19.3 Ist der Gast Kaufmann, juristische Person des öffentlichen Rechts oder öffentlich-rechtliches Sondervermögen, ist - soweit gesetzlich zulässig - Frankfurt am Main ausschließlicher Gerichtsstand.
20 - Schlussbestimmungen
20.1 Individuelle Vereinbarungen haben Vorrang. Änderungen und Ergänzungen des Vertrags sollen aus Beweisgründen in Textform erfolgen; gesetzliche Formvorschriften und der Vorrang individueller Abreden bleiben unberührt.
20.2 Sollte eine Bestimmung dieser Buchungsbedingungen ganz oder teilweise unwirksam sein oder werden, bleibt die Wirksamkeit der übrigen Bestimmungen unberührt.
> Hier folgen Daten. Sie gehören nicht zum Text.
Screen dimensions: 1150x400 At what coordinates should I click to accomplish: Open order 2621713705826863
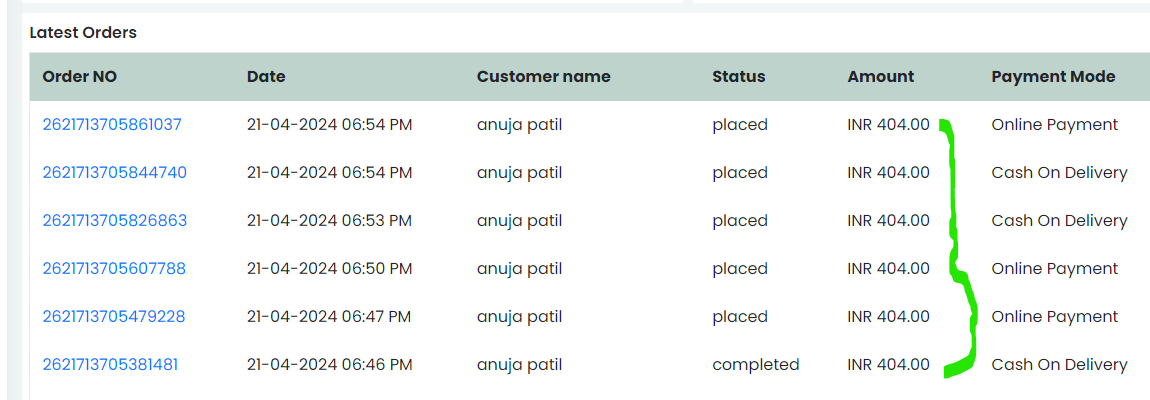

An die Stelle der unwirksamen Bestimmung tritt die gesetzliche Regelung.
20.3 Maßgeblich ist die bei Vertragsschluss wirksam einbezogene Fassung. Die englische Übersetzung dient der Information; bei Widersprüchen ist die deutsche Fassung maßgeblich, soweit zwingendes Recht nichts anderes vorsieht.